During the last decade of the 19th century there was a boom in the construction of large steam yachts. Conspicuous among these was the Mayflower (1897) of 2,690 tons, that had triple-expansion engines, twin screws, and a compartmented iron hull, and was manned by a crew of over 150. The Mayflower, bought by the United States Navy in 1898, was the official yacht of the president of the United States until 1929 and gave active service for World War II.
As bigger and better quality internal-combustion engines were developed, many large craft started using them for power. The creation of the diesel engine, employing heavy oil for fuel, advanced during World War I. In the decade that followed, big power-yacht creation blossomed, hitting a climax in the Orion (1930) at 3,097 tons. During that time the largest auxiliary yacht manufactured was the four-masted, steel, barque-rigged Sea Cloud (1931) of 2,323 tons.

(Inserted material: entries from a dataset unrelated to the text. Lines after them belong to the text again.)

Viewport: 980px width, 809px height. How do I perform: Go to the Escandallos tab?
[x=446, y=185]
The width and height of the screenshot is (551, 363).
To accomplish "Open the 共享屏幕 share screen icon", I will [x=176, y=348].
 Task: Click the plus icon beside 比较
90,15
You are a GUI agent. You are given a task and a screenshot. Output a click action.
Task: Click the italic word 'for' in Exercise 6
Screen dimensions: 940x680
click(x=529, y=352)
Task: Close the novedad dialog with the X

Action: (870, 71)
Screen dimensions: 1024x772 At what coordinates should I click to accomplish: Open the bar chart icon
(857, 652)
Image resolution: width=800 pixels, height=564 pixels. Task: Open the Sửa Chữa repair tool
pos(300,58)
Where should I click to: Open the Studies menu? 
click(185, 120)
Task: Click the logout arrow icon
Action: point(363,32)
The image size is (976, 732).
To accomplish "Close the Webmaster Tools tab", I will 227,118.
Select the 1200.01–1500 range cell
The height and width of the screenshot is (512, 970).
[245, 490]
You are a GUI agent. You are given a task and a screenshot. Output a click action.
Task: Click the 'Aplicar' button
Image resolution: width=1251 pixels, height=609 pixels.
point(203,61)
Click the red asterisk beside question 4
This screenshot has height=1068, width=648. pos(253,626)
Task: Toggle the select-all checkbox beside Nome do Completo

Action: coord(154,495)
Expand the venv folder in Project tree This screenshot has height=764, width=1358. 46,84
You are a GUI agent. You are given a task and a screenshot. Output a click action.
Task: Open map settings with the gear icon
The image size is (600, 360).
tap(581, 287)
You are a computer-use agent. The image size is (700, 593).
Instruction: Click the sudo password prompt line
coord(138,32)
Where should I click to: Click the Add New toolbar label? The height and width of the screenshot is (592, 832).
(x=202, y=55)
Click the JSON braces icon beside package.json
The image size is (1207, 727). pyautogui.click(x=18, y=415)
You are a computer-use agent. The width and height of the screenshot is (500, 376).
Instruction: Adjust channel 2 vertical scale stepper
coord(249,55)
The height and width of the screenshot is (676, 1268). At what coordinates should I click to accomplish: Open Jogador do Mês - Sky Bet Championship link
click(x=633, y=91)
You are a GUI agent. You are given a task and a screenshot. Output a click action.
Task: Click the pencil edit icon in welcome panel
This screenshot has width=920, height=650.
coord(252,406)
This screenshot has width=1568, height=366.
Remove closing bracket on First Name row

The manufacture of large power yachts lessened from 1932, and the fashion thereafter was for smaller, less expensive boats. Following World War II, many small naval vessels were sold to private owners for conversion to yachts. By the late 20th century, yachting is a widespread loved activity enjoyed by thousands of yachtsmen individually sailing and maintaining their own small pleasure yachts. The popularity of yachts and owners increased steadily, not only in the traditional areas along the sea but also on inland waterways and lakes.